A Sketch of Britney’s Music in 2007-09

By Abigail J. Villarroel

The release of the New York Times documentary Framing Britney Spears, has commenced a collective reckoning among members of the public and media alike. The documentary illustrates the rise to fame and media coverage Britney Spears enjoyed through the 00s, but it sheds light to the blatant misogyny she suffered at the hands of the press, and how years of mistreatment ended in a conservatorship; a legal state where financial dependence is delegated to her father. In this reckoning, as a long-term Britney fan, I've been reflecting on the music that came out of those turbulent years between 2007-09. 

In revisiting her work, I found some of her most compelling work in 2008’s Blackout. Revered as a crowning achievement in her career, the LP is an ode to electronic pop, a non-stop party tinted with irreverence, and manic soundscapes expertly-produced to become earworms. The opening, Gimme More, is a very blatant manifesto of how the media was devouring her image, invading her privacy, and at several points taking hold of her narrative. Similarly, Piece of Me chronicles that very chase by 'The Culture' to tear her down, piece by piece, weaponizing her youth, gender, and success (once revered qualities) to villainize her. It’s impossible to come away from the music without feeling the undercurrent of darkness that surrounded her life at this time, closing in at every turn, and raiding itself into the subject matter of these songs.

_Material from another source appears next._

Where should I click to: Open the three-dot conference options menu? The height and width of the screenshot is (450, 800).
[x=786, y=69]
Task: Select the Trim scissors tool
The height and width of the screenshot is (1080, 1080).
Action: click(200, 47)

We also have the adrenaline-fueled love songs, like Break The Ice, Ooh Ooh Baby, Perfect Lover, songs that break from reality, where she becomes a femme fatale of sorts (a theme further explored in 2011’s Femme Fatale LP). Placing herself in scenarios where her own desire is at the forefront, and her passions can run wild with a suitor of her fancying. The pace of these is brisk, bursting verses, think of the bridge on Ooh Ooh Baby (“Baby, baby, baby, baby, baby, baby, baby”) beleaguering the point but making it like a hypnotizing fever high, for herself and the audience alike.

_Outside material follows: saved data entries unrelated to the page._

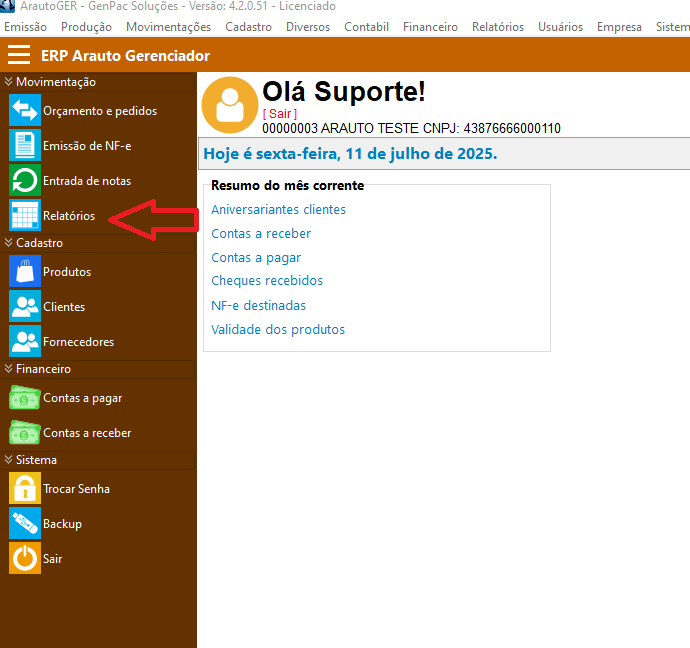Collapse the Financeiro sidebar section
The height and width of the screenshot is (648, 690).
pyautogui.click(x=9, y=369)
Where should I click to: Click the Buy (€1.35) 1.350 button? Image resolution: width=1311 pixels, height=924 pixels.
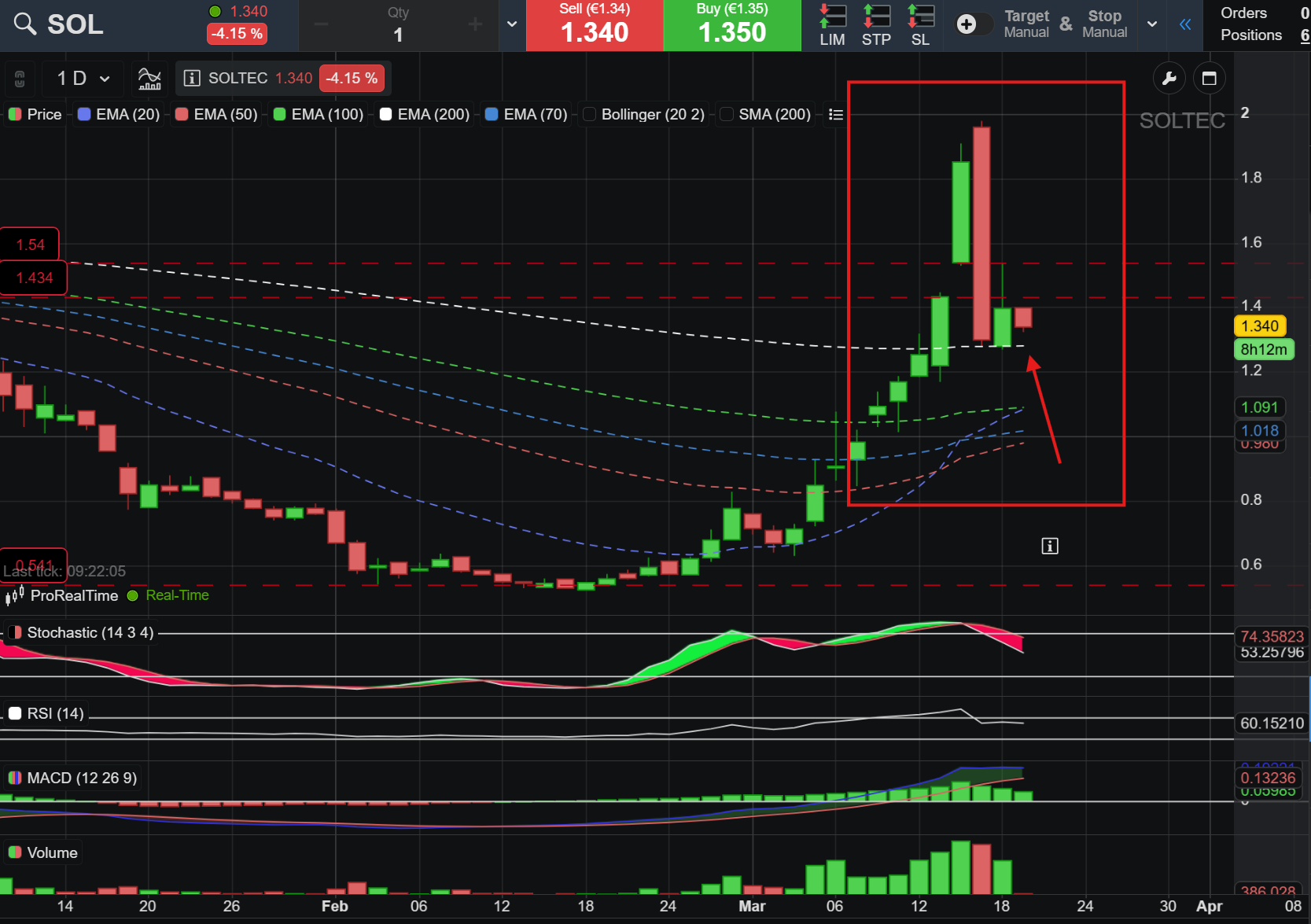pyautogui.click(x=732, y=25)
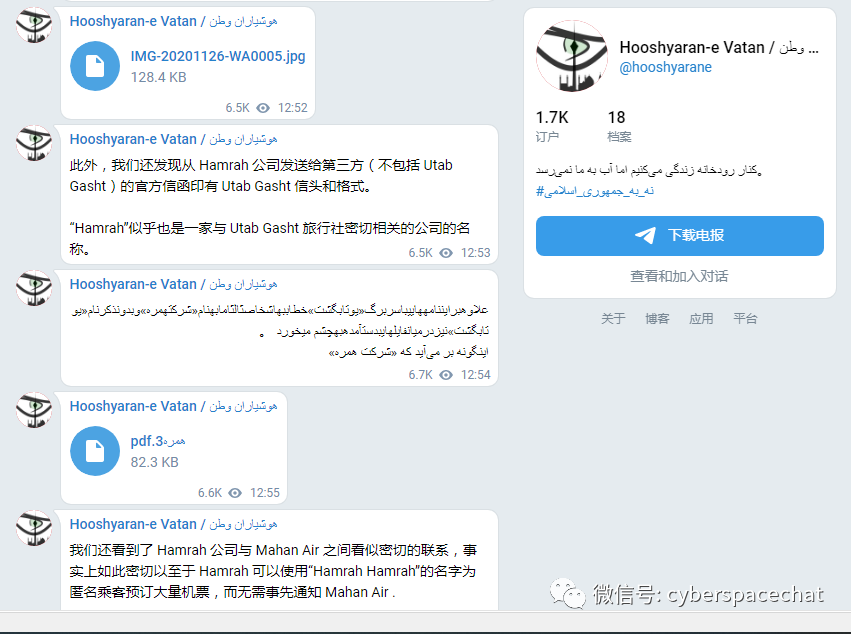
Task: Open the pdf.3 document file icon
Action: (95, 451)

My favourite offering however, Get Naked (I Got A Plan), features producer Danja’s voice quite heavily, and I remember listening to this song for the first time, imagining a dispassionate Britney, delivering the verses with limp energy, saying the words “get naked” and a couple of feminized yeahs and aahs, and having to leave the studio early with a trail of paparazzi promptly following behind her. Leaving Danja to fill the empty spaces of this unfinished canvas with his own vision, and at times literally his own voice. Of course, this view lends itself to the narrative that Blackout’s success was a result of producers, which I would caution against. Yes, Britney does at times feel sparce, her presence can be brief (Freakshow) or even robotic in the delivery (Toy Soldier), but when push comes to shove, she in the room, taking us to the unnerving world of Blackout, elusive as ever

Circus is in my opinion a softer descendant of Blackout, her presence feels centered, consistently delivering to various degrees of success. Commercially the album was a bigger success than Blackout too, the singles Womanizer, Circus, and If U Seek Amy are now Britney staples in the public consciousness. They are measured pop songs, keeping the digital tuning and some signature Blackout sounds, whilst also shedding the constant pulsating beats with a bit more theater and control. The cohesiveness of Blackout felt like the choice of producers in Britney’s absence, Circus variation felt more like the conscious decision of an artist back on the steering wheel. 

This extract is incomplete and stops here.